De acordo com uma das autoridades, é preciso levar em conta que os clubes exploram uma atividade econômica importante para a sociedade, em que são realizadas transações milionárias. Embora a lei da SAF tenha um dispositivo que impeça o acionista controlador do clube-empresa de ter participação em outro clube-empresa, afirma essa autoridade, o risco para a concorrência não estaria completamente afastado.

O questionamento central é: e se o controle de uma SAF é vendido a um grupo empresarial que já tem ações de outro time? Nesse caso, assessores do Cade avaliam, podem ser criados entraves concorrenciais no mercado do esporte, diminuindo a competição e trazendo prejuízos ao consumidor.

Há também uma preocupação sobre patrocínios cruzados entre clubes.

Aos três clubes o Cade solicitou cópias dos contratos e informações detalhadas da operação, tais como quem são os compradores e a estrutura societária da SAF, antes e depois da transação. O órgão também quer a lista de acionistas e cotistas diretos e indiretos.

Entre outros dados, ainda foi requerida a relação de empresas em que a SAF tenha participação acima de 20% no Brasil, o faturamento bruto de todos os envolvidos no país, além de todas as linhas de produtos e serviços ofertados pelo clube em que poderiam ser verificadas sobreposições com o grupo comprador.

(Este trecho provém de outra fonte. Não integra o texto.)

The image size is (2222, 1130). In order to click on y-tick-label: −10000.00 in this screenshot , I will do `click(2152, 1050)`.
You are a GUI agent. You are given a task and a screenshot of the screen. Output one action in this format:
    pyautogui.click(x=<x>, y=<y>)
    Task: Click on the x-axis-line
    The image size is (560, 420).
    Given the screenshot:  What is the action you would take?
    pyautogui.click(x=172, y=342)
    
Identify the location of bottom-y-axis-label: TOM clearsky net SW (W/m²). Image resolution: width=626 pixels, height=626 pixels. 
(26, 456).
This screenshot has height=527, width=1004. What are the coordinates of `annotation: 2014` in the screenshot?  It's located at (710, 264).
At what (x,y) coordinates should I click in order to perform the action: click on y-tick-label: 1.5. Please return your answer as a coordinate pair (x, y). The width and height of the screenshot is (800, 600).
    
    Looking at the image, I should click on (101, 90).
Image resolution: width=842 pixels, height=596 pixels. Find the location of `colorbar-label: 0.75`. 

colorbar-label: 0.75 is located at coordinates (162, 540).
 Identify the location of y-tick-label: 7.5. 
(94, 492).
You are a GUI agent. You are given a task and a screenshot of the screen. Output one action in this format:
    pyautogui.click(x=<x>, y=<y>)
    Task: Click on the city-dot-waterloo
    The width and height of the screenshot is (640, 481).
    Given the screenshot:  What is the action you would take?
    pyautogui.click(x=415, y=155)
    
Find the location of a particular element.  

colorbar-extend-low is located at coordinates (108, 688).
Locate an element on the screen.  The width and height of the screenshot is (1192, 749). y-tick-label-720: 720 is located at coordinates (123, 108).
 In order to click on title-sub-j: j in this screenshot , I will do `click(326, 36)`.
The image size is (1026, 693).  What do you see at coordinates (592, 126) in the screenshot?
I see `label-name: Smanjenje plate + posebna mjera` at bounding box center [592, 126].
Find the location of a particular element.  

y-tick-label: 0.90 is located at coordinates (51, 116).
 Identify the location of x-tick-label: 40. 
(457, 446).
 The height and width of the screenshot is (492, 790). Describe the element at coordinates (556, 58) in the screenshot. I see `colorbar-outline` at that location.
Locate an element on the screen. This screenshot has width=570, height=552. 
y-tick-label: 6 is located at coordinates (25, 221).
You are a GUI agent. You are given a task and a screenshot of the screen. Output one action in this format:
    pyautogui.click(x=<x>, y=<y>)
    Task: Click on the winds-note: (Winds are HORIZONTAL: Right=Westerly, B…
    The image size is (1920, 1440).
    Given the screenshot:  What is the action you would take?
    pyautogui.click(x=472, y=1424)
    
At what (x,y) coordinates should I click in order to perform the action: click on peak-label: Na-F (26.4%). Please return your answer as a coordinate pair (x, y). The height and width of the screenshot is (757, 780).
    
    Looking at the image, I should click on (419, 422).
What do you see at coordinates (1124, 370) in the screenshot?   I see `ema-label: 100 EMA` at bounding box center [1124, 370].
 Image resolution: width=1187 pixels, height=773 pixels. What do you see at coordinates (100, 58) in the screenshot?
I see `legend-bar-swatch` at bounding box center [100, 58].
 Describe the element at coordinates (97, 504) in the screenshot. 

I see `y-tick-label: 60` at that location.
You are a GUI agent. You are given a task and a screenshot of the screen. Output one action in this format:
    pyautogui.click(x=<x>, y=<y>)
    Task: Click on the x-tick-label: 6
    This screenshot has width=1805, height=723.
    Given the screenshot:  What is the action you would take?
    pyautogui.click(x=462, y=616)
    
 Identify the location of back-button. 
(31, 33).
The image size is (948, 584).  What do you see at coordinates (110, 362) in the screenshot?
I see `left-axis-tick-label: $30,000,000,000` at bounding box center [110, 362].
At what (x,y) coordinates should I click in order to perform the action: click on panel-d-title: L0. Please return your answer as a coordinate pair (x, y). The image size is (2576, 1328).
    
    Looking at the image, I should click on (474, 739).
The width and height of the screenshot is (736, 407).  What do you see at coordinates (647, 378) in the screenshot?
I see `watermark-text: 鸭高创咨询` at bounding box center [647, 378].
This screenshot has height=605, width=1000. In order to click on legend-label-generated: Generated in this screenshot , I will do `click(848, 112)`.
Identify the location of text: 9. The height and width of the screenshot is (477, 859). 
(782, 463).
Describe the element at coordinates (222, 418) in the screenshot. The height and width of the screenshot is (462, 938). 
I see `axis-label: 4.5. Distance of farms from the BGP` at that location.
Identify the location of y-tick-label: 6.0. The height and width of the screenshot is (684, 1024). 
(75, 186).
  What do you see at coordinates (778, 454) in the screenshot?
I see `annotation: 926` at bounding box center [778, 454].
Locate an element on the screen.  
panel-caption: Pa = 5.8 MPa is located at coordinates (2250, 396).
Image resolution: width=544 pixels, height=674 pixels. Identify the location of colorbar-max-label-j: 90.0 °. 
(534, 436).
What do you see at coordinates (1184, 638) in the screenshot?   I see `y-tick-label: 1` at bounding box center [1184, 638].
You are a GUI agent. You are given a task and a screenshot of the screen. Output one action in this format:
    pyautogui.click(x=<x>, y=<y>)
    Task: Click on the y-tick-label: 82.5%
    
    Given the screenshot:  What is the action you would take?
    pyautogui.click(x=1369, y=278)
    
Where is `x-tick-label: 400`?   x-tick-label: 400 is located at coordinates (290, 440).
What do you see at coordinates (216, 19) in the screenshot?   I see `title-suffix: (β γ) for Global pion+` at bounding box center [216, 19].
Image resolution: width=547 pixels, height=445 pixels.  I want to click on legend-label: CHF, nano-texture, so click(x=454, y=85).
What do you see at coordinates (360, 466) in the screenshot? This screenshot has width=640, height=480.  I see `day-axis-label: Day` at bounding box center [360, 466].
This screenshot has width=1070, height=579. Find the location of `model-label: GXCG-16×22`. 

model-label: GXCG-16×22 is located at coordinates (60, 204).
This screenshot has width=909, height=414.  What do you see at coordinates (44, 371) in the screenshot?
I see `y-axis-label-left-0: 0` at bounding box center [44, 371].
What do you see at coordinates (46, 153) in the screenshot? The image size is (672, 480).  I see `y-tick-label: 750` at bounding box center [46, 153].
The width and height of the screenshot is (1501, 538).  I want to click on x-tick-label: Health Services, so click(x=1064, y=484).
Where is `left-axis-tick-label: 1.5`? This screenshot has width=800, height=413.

A recusa, omissão ou retardamento dos dados solicitados pelo Cade pode gerar punição com multa diária de R$ 5 mil, podendo o valor ser aumentado em até 20 vezes.

Questionado pela reportagem, o Botafogo afirmou que foi procurado pelo Cade e que apresentará as respostas no prazo estabelecido. O Cruzeiro também disse que vai atender ao pedido do órgão e responder os questionamentos.

O Vasco disse que ainda está no prazo para responder e que a negociação para a venda da SAF ainda está em andamento.

Qual o problema analisado pelo Cade? - De acordo com a legislação de defesa da concorrência, devem ser submetidos ao crivo prévio do Cade os chamados atos de concentração (como compra ou fusão) em que pelo menos um dos grupos envolvidos tenha faturamento bruto anual ou volume de negócios no país igual ou superior a R$ 750 milhões. Os clubes não notificaram previamente o órgão antitruste das negociações para criação das SAFs.

Os clubes deveriam ter notificado o Cade? - Apesar de a lei ser aplicada a empresas, há uma discussão sobre os clubes serem obrigados a se submeter a essa regra.

Os clubes são empresas? - Os times em sua maioria são associações sem fins lucrativos. Uma lei aprovada no ano passado pelo Congresso e sancionada pelo presidente Jair Bolsonaro (PL), no entanto, passou a permitir a conversão de um clube em Sociedade Anônima do Futebol (SAF).

Quais dos times em análise são SAFs? - O Cruzeiro e o Botafogo já foram convertidos em SAFs, o que permitiu a venda do controle dos times.

Que consequências essa primeira análise do Cade pode ter? - O descumprimento da exigência de notificação prévia implica penalidades como multas, que variam de R$ 60 mil a R$ 60 milhões. Um processo administrativo para apuração de infração à ordem econômica também pode ser instaurado, e a operação ainda corre risco de ser anulada.